Like many military families, my family is on a budget. I’ll be the first to admit that we aren’t always the best at consistently setting our monthly budget, but we’ve learned through trial and error that the months when we actually sit down together to get all the dollars accounted for, we follow it really well. There are a few key points to this that help us stay on track. With the new year also comes new savings goals, and I’m ready to plan some upcoming vacation days!

Set monthly budget meetings. My husband and I set aside a day at the end of each month to discuss the following month’s budget. We look at our income and expenses, discuss any out of the ordinary or upcoming purchases and create a realistic budget that works for our family of three. The key takeaway here: together. We do this together so there are no surprises to either of us.

In your relationship, there is likely to be one of you who is more of a saver and one who is more a spender. Use these characteristics to your advantage to help balance each other. For example, in my marriage, I’m the spender. When my husband sets the budget, he often sets it too low for what it actually costs, whereas I always like to set it so we have a little “cushion” money in case of an unexpected expense. When this happens, we compromise and choose a number right in the middle. Or, in some cases, we’ll budget lower for one thing but a bit higher for another thing. As long as we’ve set time aside to sit down and do this together, we’re always able to come to some sort of an agreement to start the new month with a solid plan.

Categorize your budget. This totally seems like it belongs in a Budgeting 101 lesson, but sometimes we all need a little reminder. Categorize your upcoming expenses into separate sections to keep your budget organized. The same categories generally occur each month, so doing this makes it much easier to keep up with your budget.

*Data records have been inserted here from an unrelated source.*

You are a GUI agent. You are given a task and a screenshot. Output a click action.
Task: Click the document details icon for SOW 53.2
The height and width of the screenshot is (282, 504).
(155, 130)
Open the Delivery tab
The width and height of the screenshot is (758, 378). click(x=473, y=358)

Categorizing works a little differently for everyone. Some people set very broad categories and work well with that, such as housing, utilities, food, transportation, medical/health, recreation, personal, savings, etc. These are the categories my family uses. But because they are too broad for us, we break them down even further. Our housing category has sections for our mortgage, lawn care and home projects. Our food category has sections for groceries, lunch money, dog food and eating out. Our recreation category has sections for date nights, family events and spending money. And our personal category has sections for haircuts, birthday gifts and child care. We also keep a much needed “miscellaneous” category for those unexpected expenses that pop up during the month, like a copay at the doctor’s office or a trip to the drugstore. You can break your categories down as small as they need to be to work for your family.

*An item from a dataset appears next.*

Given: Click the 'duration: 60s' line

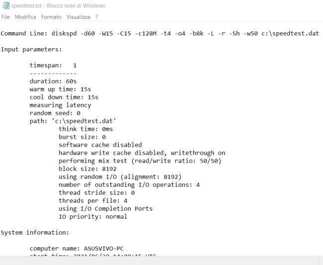Looking at the screenshot, I should [53, 81].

Make it fun. Unless you’re a numbers guru, budgeting and finances can be pretty boring. I like to liven it up a bit by keeping all of our information in a colorful binder with a bold label on the side so it can’t be misplaced. If you use page dividers to break up your system by month, get some patterned ones or use different colored pens to write out each month on the tabs. It can be colorful, classy and a little more fun!

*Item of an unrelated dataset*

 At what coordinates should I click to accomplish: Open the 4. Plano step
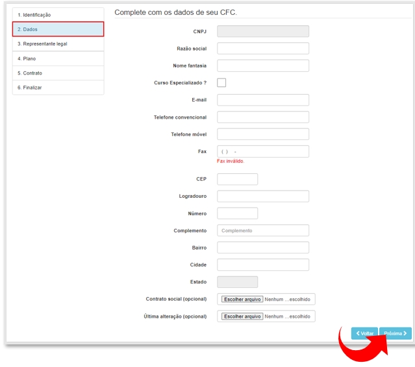click(x=58, y=58)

Do you follow a cash budget? If your wallet has become old and dingy, treat yourself to a new wallet for a great pick-me-up. You can even budget that expense in your personal category. If you budget in spreadsheets, add a colored header and switch up the fonts a bit for a fresher look.

Money talk isn’t acceptable in all social circles, but when it comes to budgeting, we can all benefit from sharing what works and what doesn’t. If you’re really stuck, consider attending a personal budgeting or finance class in your area to set you off on the right foot. Military OneSource also offers free financial counseling for service members and their families — something to take advantage of if you’re looking for help with budgeting, money management, debt consolidation and debt management.

Cheers to a brightly-budgeted year of successful savings, friends!